** Start **

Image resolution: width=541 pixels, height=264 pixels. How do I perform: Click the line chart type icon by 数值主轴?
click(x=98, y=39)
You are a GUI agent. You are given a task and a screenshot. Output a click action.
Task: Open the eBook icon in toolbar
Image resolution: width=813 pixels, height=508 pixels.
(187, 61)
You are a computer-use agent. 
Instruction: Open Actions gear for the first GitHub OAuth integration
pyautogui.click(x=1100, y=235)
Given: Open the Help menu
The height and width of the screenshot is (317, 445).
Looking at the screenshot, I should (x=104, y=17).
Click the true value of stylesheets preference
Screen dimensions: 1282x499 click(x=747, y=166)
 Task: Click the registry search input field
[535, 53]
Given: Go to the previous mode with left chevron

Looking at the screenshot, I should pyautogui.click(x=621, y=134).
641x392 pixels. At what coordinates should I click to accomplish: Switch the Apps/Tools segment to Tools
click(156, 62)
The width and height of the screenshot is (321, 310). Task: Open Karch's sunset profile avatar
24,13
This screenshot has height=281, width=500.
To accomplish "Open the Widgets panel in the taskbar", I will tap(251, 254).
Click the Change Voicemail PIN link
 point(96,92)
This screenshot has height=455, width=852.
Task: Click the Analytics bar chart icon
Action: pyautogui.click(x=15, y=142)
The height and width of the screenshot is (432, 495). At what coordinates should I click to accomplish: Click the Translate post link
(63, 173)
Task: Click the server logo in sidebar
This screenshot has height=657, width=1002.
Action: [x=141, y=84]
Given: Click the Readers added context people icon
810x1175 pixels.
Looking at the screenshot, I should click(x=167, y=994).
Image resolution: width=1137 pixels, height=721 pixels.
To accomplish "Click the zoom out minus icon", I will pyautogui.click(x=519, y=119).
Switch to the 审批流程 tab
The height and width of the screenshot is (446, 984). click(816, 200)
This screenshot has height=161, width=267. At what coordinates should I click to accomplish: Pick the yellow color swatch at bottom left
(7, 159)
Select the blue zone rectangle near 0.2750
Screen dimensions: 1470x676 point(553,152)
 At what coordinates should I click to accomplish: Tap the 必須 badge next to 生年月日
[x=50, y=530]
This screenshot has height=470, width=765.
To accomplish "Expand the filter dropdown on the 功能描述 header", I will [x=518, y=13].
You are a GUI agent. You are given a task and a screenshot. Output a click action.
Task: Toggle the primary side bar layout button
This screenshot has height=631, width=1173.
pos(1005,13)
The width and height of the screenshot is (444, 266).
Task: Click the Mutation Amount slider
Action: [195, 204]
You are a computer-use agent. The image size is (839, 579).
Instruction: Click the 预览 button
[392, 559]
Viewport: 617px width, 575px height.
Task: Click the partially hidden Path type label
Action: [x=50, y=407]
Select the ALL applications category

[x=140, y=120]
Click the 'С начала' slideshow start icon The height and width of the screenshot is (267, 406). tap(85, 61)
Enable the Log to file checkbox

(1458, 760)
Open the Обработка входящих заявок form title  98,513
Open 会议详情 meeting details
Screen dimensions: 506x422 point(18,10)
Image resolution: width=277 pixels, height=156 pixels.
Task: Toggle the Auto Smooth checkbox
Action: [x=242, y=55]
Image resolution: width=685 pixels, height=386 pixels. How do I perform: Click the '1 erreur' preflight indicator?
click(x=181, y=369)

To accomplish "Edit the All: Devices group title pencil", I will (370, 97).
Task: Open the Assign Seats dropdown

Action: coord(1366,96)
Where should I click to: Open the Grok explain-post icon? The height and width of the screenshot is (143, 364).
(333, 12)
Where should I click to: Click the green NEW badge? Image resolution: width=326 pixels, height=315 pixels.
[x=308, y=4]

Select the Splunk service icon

** End **

### Written task
Pick out each line in the rows above that contains the string "Toggle", and copy those lines verbatim.

### Response for this exercise
Task: Toggle the primary side bar layout button
Task: Toggle the Auto Smooth checkbox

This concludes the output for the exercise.